DATA
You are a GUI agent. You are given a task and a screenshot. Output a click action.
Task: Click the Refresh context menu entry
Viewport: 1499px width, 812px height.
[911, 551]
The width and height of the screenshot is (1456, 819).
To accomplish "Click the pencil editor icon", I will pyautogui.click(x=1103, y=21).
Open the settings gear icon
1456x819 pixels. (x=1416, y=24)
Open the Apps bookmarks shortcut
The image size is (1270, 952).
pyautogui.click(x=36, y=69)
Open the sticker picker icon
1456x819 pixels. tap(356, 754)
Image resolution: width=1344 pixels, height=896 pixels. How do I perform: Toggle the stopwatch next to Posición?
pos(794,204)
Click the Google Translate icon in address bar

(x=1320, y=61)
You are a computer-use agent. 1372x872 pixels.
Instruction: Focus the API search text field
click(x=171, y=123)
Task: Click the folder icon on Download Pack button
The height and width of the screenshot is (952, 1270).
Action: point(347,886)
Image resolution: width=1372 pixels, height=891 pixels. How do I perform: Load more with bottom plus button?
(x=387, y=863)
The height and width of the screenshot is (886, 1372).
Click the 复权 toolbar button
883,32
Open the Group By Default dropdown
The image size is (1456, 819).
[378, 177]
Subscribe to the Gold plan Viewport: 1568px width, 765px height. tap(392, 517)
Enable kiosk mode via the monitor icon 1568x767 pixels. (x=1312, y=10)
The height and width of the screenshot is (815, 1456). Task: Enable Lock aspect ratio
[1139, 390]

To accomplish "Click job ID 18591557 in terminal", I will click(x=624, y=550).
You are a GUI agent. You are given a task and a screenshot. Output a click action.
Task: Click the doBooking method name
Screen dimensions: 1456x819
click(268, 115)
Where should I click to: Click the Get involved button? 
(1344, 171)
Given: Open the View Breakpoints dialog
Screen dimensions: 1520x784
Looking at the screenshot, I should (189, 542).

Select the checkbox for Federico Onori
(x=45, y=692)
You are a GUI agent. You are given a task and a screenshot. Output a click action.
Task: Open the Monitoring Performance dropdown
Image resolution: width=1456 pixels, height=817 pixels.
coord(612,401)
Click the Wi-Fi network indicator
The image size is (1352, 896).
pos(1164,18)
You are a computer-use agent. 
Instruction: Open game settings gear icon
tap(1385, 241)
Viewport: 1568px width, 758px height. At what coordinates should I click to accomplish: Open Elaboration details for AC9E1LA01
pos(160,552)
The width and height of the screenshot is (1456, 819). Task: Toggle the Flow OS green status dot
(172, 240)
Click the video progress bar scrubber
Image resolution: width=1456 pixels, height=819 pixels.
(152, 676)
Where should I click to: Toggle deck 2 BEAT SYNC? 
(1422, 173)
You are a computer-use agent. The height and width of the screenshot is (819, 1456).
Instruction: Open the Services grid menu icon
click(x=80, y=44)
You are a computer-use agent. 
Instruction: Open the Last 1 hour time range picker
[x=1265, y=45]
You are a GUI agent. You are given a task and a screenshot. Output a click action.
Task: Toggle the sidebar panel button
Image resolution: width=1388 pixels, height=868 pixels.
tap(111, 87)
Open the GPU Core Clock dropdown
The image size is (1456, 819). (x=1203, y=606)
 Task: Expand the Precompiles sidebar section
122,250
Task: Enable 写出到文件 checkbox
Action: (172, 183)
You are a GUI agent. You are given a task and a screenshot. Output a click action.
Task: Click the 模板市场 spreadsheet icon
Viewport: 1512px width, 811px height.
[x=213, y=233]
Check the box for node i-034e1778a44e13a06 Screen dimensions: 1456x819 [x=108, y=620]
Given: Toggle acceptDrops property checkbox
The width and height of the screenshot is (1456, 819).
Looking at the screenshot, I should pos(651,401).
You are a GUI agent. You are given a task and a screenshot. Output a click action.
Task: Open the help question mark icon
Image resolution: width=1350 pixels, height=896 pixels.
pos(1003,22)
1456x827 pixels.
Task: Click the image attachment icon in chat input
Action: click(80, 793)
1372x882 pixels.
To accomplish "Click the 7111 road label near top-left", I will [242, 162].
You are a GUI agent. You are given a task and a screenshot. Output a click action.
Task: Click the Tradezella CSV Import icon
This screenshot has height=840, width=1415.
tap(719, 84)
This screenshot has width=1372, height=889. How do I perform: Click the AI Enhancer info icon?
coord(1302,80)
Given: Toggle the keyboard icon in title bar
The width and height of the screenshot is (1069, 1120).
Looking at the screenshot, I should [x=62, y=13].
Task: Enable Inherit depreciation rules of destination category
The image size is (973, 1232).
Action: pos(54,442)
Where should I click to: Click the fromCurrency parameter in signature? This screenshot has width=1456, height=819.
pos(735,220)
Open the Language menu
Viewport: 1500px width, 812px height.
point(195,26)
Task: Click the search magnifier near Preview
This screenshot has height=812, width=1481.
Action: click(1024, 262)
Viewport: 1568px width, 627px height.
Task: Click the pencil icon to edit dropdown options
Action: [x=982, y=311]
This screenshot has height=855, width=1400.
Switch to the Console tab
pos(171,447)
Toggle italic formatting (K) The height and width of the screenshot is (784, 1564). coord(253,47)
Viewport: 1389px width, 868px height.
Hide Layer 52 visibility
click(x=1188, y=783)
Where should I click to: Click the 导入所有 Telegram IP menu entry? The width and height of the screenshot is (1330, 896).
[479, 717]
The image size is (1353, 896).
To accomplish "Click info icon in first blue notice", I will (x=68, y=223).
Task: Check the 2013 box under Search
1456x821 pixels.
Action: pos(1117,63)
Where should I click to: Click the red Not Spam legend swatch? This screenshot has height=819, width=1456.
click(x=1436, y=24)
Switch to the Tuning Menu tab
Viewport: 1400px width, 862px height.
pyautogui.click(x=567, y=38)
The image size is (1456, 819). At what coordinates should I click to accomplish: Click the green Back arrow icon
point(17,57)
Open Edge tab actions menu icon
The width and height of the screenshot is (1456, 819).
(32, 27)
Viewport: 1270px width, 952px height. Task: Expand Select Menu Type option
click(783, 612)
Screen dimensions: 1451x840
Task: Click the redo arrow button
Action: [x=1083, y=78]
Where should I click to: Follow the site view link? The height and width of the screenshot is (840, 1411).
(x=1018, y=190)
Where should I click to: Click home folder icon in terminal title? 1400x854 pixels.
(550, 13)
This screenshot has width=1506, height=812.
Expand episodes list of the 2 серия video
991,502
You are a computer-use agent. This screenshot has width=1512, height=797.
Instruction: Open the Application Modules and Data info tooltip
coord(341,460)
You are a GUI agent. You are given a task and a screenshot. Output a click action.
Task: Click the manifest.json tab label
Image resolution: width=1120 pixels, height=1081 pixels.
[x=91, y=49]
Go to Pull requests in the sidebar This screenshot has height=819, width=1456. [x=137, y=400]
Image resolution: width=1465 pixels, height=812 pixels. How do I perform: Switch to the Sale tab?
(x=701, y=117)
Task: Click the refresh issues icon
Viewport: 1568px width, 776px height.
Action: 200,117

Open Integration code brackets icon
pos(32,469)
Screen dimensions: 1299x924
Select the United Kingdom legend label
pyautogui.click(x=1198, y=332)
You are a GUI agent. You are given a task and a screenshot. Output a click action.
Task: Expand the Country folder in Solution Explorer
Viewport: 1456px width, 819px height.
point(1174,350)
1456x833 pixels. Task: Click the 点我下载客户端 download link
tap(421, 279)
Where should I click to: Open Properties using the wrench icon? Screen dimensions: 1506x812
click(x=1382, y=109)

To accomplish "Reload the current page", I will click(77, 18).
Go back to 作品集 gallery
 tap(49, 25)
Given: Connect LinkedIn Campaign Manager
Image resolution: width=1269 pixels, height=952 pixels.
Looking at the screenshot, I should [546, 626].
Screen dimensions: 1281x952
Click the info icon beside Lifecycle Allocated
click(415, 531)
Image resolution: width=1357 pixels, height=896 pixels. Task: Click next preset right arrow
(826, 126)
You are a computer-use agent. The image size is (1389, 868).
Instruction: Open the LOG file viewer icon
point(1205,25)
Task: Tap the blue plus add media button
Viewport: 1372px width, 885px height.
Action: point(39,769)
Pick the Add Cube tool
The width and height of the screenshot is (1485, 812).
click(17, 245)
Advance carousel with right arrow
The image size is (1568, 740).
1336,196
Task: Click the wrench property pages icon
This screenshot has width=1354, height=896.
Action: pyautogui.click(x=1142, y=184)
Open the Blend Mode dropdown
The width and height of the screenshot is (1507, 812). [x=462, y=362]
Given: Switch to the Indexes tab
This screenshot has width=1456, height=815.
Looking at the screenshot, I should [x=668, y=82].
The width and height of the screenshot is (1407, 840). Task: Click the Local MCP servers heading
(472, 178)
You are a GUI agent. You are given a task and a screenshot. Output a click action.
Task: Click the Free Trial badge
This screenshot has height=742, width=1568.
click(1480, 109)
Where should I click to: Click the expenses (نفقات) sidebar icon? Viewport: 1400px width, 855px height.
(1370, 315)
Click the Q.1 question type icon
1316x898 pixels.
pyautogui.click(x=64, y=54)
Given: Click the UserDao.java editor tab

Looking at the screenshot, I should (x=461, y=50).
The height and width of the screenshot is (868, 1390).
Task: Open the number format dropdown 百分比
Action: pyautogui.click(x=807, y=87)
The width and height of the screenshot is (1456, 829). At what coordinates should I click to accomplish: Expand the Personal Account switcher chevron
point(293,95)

EXERCISE DETAILS
The required output is each line of the entries that contains the word "near".

ANSWER BOX
To accomplish "Click the 7111 road label near top-left", I will [242, 162].
Task: Click the search magnifier near Preview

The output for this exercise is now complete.